По его же собственной воле! Суровые порядки он видел заранее: социализм-коммунизм как «новый феодализм, уже вовсе недалекого будущего», «новое рабство», царство «нового рода организованной муки». Но о предвидимом этом социализме судил при этом двойственно: предостерегал, и страшился, и связывал с ним историко-политические планы. Видел грядущий ужас, однако предпочитал современному буржуазному ничтожеству, хуже и безнадежнее – некрасивее – которого не было для него ничего.
И сама революция, столь отрицаемая, окрашена у Леонтьева эстетически. Однажды он очень красиво ее описал, представив ее поэтическим олицетворением, «так, как употребляются иногда выражения:
„Муза“, „Свобода”, „Победа“». Революция – это «представление мифическое, индивидуальное, какая-то незримая и дальновидная богиня, которая пользуется слепотою и страстями как самих народных масс, так и вождей их для своих собственных как бы сознательных целей» (644–645). Дальновидная незримая богиня – не парадоксального ли очарования образ? «Представление мифическое…». Столетие спустя Леонтьев воспроизводит заново мифологическую картину Жозефа де Местра, выше цитированную: она «свершается сама собой». Она уже пришла.

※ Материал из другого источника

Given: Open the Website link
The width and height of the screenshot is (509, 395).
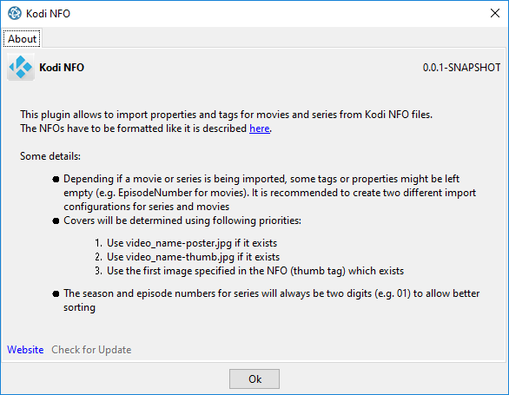Looking at the screenshot, I should pos(25,350).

С ходом лет, особенно в самые поздние годы, у Леонтьева в этом трехчлене – Россия, Европа и Революция – третий член начинал все больше смещаться в сторону России. Красное колесо наехало на Россию и с ней совместилось. Результат, оказавшийся неожиданным не только для наших национальных мыслителей, следовавшим за Тютчевым, но и бывший бы неожиданным для тех, кто сказал в свое время (одновременно с Тютчевым, в том самом 1848-м) о призраке, что бродит по Европе. Как, бродя по Европе, он забрел в никак не предназначенный ему как будто бы край? Тайна русской революции, которую еще предстоит исследовать, заключает в себе и такой момент таинственный, как ее идеологический – марксистский характер.
Комментатор в упоминавшемся томе 3 тютчевского собрания Б.Н. Тарасов цитирует слова Ф. Энгельса, сказанные в 1853-м и полностью совпадавшие, пусть и по противоположности, с тютчевским тезисом: «…на европейском континенте существуют фактически только две силы; с одной стороны Россия и абсолютизм, с другой – революция и демократия»17. С противоположных идейных сторон, но в одном удивительно сходились Тютчев и Достоевский с Марксом и Энгельсом – в представлении о консервативном (реакционном для классиков марксизма) противостоянии не только царской, но и народной России западной революции. Но что сказал бы Тютчев, назвавший целый народ плагиатором (le plagiaire18) другого народа, когда в Германии 48-го года поднялась вослед французской своя революция, – что сказал бы он, увидев собственный народ плагиатором тех идей и утопий, которые он полагал судьбой европейского Запада?
И что сказали бы сами марксистские классики про историческое событие марксистской русской революции, так изменившее лик будущего столетия? Да и просто что бы они сказали про монументальные собственные памятники, до сих пор украшающие нашу восточную столицу? Или когда бы они могли заглянуть, например, в платоновский «Чевенгур» и встретить там собственное имя на языке его диковатых персонажей рядом с именами Ленина и Розы Люксембург? «Чепурный грустно затосковал и обратился за умом к Карлу Марксу…» Как вышло так исторически, что за умом к Карлу Марксу обратилось целое общество, от которого, вероятно, он сам никак бы этого не ожидал?
«Почему революция победила Россию?» Перед исследователем «Красное колесо» поставило этот вопрос, но тем самым оно побудило нас вспомнить Тютчева, для которого те же силы, Россия и Революция, представали в обратном соотношении. В отечественной истории и в умах и воображении наших поэтов-мыслителей на протяжении столетия этот поворот красного колеса совершался.